**** Task inputs ****
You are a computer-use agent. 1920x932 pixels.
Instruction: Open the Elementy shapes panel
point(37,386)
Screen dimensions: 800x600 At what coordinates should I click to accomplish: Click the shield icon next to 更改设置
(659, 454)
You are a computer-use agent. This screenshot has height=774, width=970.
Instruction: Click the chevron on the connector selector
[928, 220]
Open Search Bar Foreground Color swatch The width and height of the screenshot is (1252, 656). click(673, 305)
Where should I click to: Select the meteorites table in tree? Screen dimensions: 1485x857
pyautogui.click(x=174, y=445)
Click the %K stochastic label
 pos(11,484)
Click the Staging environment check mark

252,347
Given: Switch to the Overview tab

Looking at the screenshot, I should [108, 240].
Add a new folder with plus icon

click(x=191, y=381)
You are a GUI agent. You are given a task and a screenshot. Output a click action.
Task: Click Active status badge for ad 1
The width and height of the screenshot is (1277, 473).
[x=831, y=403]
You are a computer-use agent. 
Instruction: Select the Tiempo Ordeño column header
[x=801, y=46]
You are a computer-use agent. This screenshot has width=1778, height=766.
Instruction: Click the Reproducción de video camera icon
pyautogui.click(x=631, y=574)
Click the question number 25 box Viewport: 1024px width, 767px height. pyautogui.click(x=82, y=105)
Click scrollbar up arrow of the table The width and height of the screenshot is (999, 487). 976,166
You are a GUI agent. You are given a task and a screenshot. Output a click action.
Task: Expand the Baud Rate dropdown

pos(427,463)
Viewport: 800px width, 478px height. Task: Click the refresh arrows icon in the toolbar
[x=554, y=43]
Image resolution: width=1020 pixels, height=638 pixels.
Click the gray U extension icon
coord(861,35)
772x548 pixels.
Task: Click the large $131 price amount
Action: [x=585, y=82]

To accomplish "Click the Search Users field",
****
» **Goal of the exercise**:
Please print the records above exactly from their first line. End with the line containing "has height=774, width=970.", and include it.

» **Response to the task**:
You are a computer-use agent. 1920x932 pixels.
Instruction: Open the Elementy shapes panel
point(37,386)
Screen dimensions: 800x600 At what coordinates should I click to accomplish: Click the shield icon next to 更改设置
(659, 454)
You are a computer-use agent. This screenshot has height=774, width=970.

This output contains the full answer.